Lines from the one containing "Body Repair (1259, 667)" through the last line of the material below: print these exactly, and only these.

=-=-=-=-=

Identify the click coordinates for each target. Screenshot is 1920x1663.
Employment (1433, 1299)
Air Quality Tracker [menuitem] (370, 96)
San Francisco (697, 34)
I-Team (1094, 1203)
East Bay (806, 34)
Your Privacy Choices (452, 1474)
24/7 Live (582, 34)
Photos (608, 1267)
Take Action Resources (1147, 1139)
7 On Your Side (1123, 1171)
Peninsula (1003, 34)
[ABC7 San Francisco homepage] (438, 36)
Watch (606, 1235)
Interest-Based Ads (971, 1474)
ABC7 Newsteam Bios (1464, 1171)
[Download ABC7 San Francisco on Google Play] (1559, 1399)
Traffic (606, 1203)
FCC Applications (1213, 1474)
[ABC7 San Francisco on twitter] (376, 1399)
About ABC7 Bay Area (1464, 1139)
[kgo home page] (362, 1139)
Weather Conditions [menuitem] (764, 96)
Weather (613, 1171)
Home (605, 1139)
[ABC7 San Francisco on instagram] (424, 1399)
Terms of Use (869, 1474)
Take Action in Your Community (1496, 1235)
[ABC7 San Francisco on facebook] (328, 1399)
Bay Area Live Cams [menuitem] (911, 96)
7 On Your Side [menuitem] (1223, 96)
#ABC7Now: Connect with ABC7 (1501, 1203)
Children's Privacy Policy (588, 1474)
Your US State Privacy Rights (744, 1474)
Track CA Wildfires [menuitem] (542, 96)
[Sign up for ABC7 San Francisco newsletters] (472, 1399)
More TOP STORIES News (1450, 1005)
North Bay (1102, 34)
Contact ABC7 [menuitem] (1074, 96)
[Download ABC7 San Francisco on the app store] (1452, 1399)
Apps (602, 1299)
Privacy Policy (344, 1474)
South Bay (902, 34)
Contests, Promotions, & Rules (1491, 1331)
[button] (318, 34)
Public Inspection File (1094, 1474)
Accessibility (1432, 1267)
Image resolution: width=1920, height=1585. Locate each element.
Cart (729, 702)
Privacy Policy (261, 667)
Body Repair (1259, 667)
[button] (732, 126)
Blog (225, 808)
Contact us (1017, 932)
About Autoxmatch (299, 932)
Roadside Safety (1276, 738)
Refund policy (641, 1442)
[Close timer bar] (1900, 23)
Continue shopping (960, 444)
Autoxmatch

=-=-=-=-=

== SOLVED EXERCISE ==
Body Repair (1259, 667)
[button] (732, 126)
Blog (225, 808)
Contact us (1017, 932)
About Autoxmatch (299, 932)
Roadside Safety (1276, 738)
Refund policy (641, 1442)
[Close timer bar] (1900, 23)
Continue shopping (960, 444)
Autoxmatch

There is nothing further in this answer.